Francine Trevens, whose apartment is a ten minute walk away, is dead. Who will love all those cabinets of dolls now?

Evening. It has been a perfect day, and it is not over. People talk about my lucky life, and I–knowing better–scoff bitterly, but I recognize what they mean. This morning I thought, “I want to have coffee in Bryant Park,” and a little later I was having coffee in Bryant Park. Sparrows perched on the opposite chair and looked at me accusingly, so I bought one croissant for them and one for the homeless lady at the next table. The woman said “Thank you” without looking at me. The birds gazed at me steadily, and took bits of the croissant from my hand. Among them was a male hooded warbler, no shyer than the sparrows, and I took that as immeasurable blessing. A hooded warbler has touched my fingers with its wings amid the stone canyons. It did not eat the bread, but it looked like it wanted to, I looked up, and the homeless lady was feeding bits of her croissant to the birds too. I come to New York City and maybe the dearest memory will be feeding the birds in Bryant Park. Madison Avenue was closed for a colossal street sale. I toured the great cave of Grand Central Terminal, writing a little on my Magritte play. I happened to look at my Joyce ticket in time to see that it was for the matinee. I had, therefore, tonight free, so I bought a ticket–of all unlikely things– to Spiderman. Things were wrong at the Joyce–not with the dance, but with me, with the moment. I was seated beside a sprawling fat woman, who did none of the things that one can to limit one’s sprawl. It was as though it had not occurred to her that there would be other people in the theater. Normally I can ignore that, but this time I could not, and my discomfort turned to repugnance. Also, I’d inadvertently bought a ticket to the “Family Matinee,” and the dancing was a little more chipper and family-friendly than I was in the mood for. I thought how hard it must be for choreographers, there being just so many gestures a body can make, just so many moods conveyable from the stage. In a certain mood, everything looks derivative. Left at intermission, and, in one of those temporal anomalies, got back to the hotel about ten times faster than I had traversed the same space getting to the theater. I say I wouldn’t want to live in New York, but I was early to the Joyce, and wandered a little down 19th Street, thinking it wouldn’t be much different living there than where I do now, leafy and quiet.

Friday, November 1, 2013

New York


November 1, 2013

My semi-hideous room on the 9th floor of the Milford. The check-in lady says there are more than a thousand marathon runners staying here, waiting for the New York Marathon, which is going to affect my home-going on Sunday in ways not yet to be known. A week ago I was in my atmospheric retreat at the wild sea’s rim. The Milford thinks that painting a couple of accent walls scarlet/flamingo will keep a dungeon room from looking like a dungeon room, and perhaps they are right, a little. I can look into an air shaft at fellow guests naked or sleeping in their rooms.

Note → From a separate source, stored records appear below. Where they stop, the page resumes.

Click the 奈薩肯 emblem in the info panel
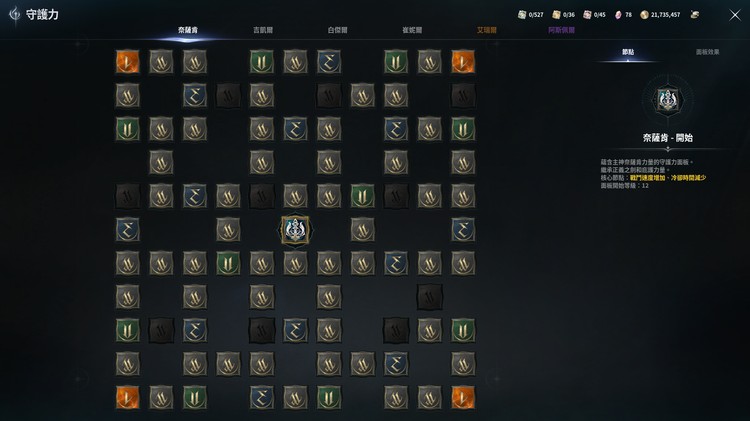coord(667,100)
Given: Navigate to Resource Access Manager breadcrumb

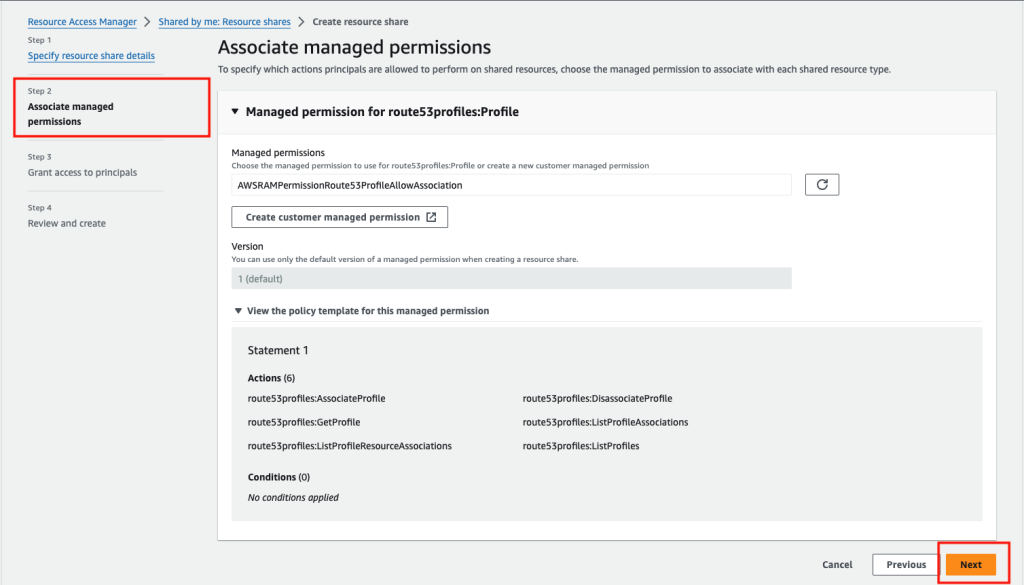Looking at the screenshot, I should (x=80, y=21).
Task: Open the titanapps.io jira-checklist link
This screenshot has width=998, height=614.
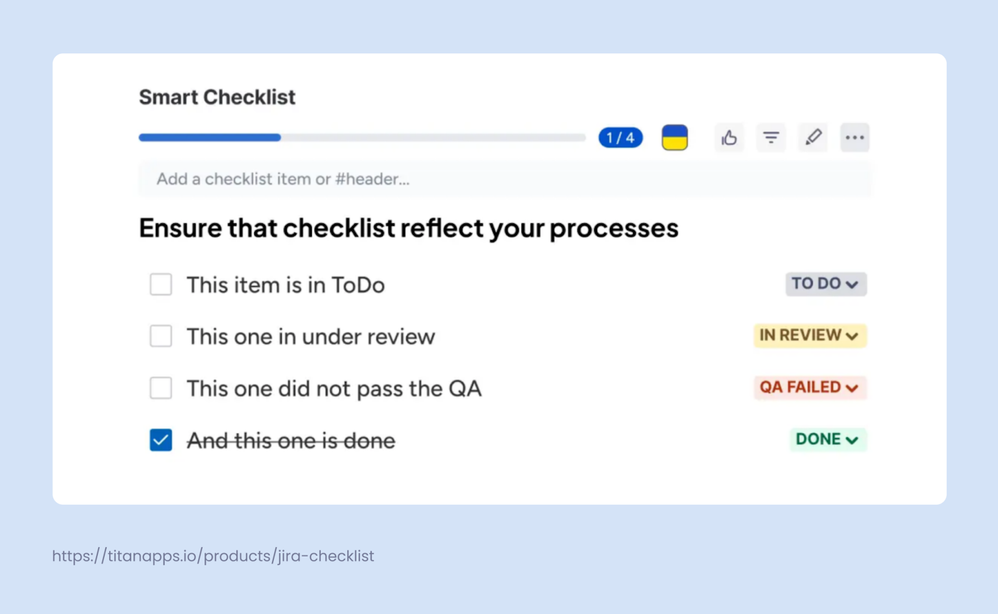Action: pos(213,556)
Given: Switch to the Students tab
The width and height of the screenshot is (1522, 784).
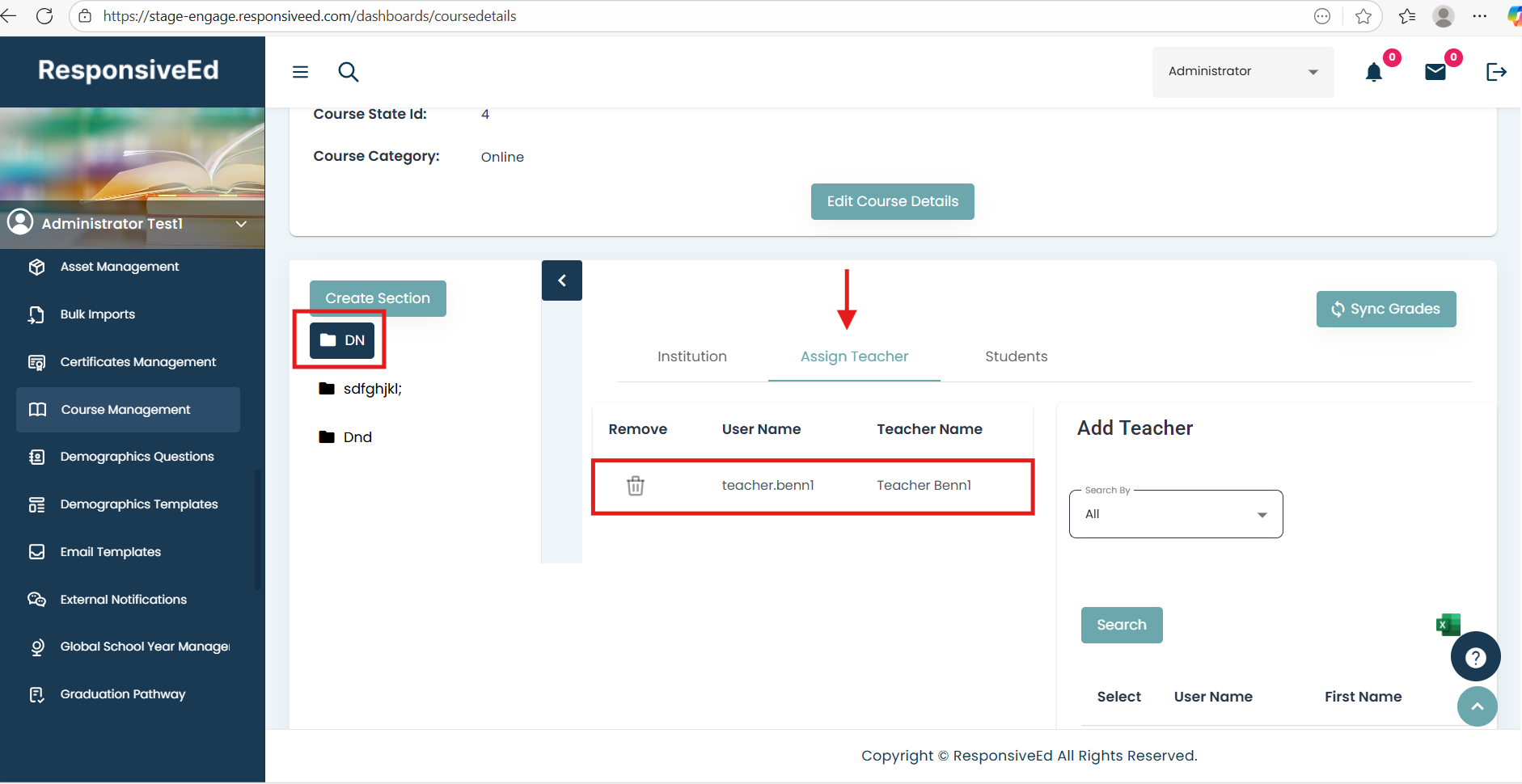Looking at the screenshot, I should [1016, 356].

The question of whether I should go through with this trip–though muddled by delays at the airport, was answered in a ringing affirmative as soon as I hit the street. Times Square on Halloween was exactly what one would expect, though merrier, somehow, the fun more innocent. Went to the Iron Bar, because it is just across the street and it was raining. Was consumed immediately by my customary desire to make each new place my local, to return again and again and know the bartenders and call the other patrons by name. Moved on to my old favorite the Rum Bar, where I had one drink before being driven away by a woman who kept groping me. Whether she was a prostitute or really interested was difficult to tell.